Return unchanged the entries starting with the line that contains "Task: Open the Minimal menu" and going on through the line that contains "pos(176,80)", both of those lines included.

*DATA IN THIS EXERCISE*.
########

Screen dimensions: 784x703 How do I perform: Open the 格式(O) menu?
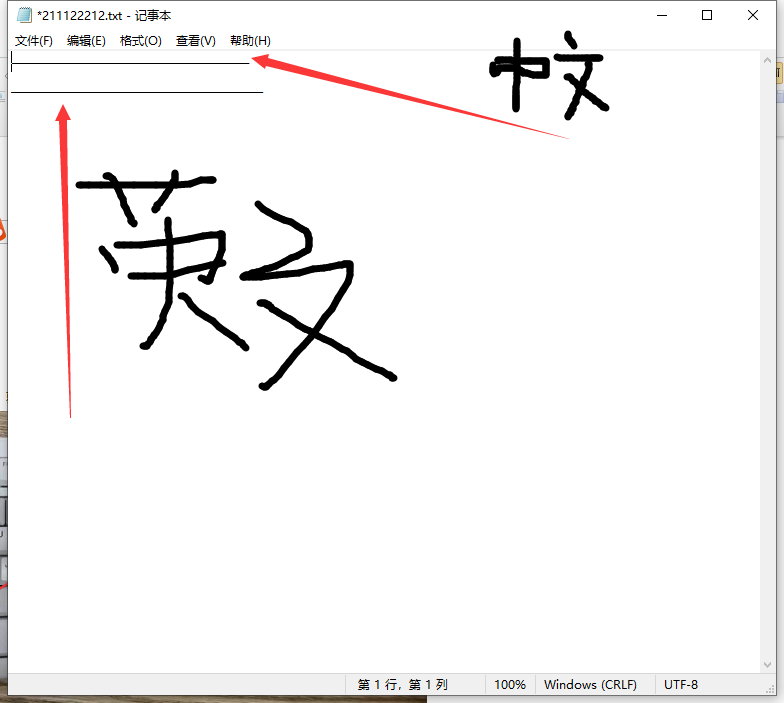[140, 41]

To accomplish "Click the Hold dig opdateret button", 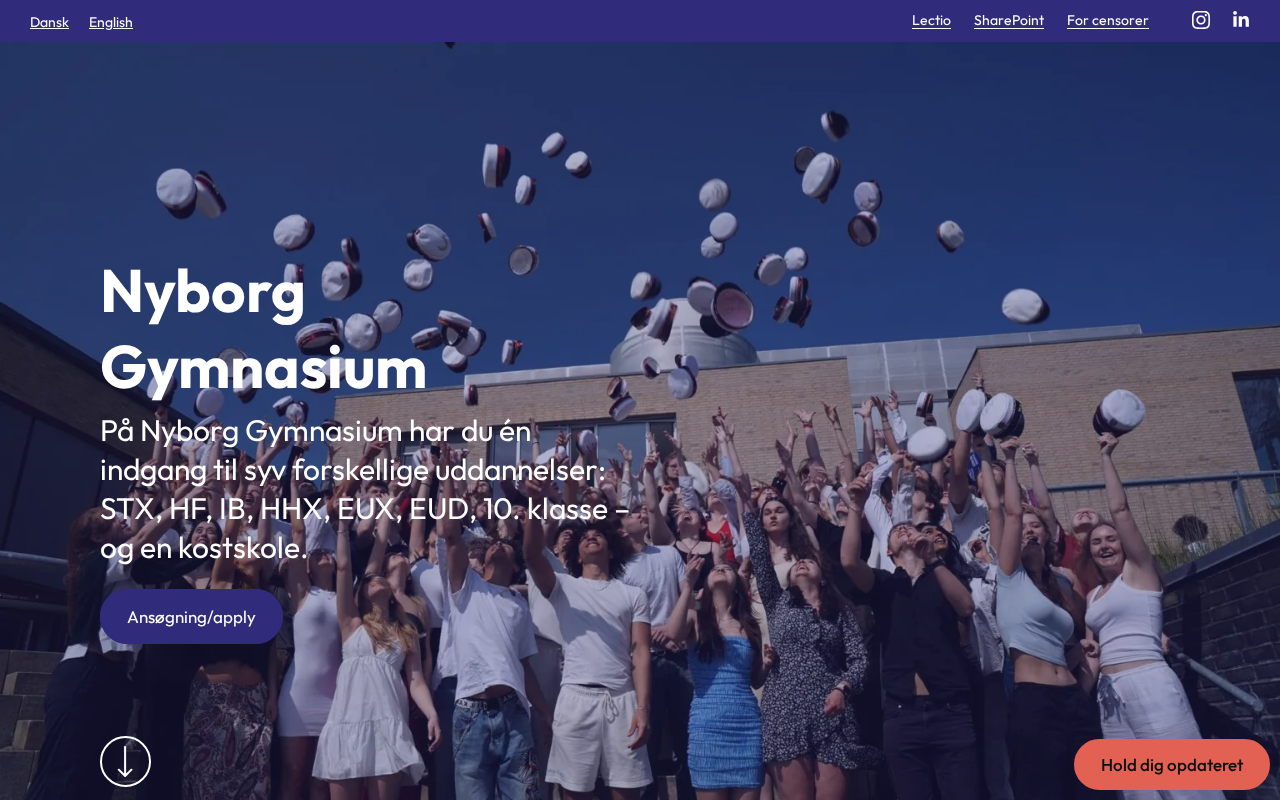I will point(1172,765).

########

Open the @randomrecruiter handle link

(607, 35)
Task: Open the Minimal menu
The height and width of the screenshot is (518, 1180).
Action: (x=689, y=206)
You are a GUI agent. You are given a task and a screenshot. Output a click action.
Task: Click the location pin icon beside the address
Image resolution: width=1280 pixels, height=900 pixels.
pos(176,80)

########

*FULL SOLUTION*.
Task: Open the Minimal menu
The height and width of the screenshot is (518, 1180).
Action: (x=689, y=206)
You are a GUI agent. You are given a task and a screenshot. Output a click action.
Task: Click the location pin icon beside the address
Image resolution: width=1280 pixels, height=900 pixels.
pos(176,80)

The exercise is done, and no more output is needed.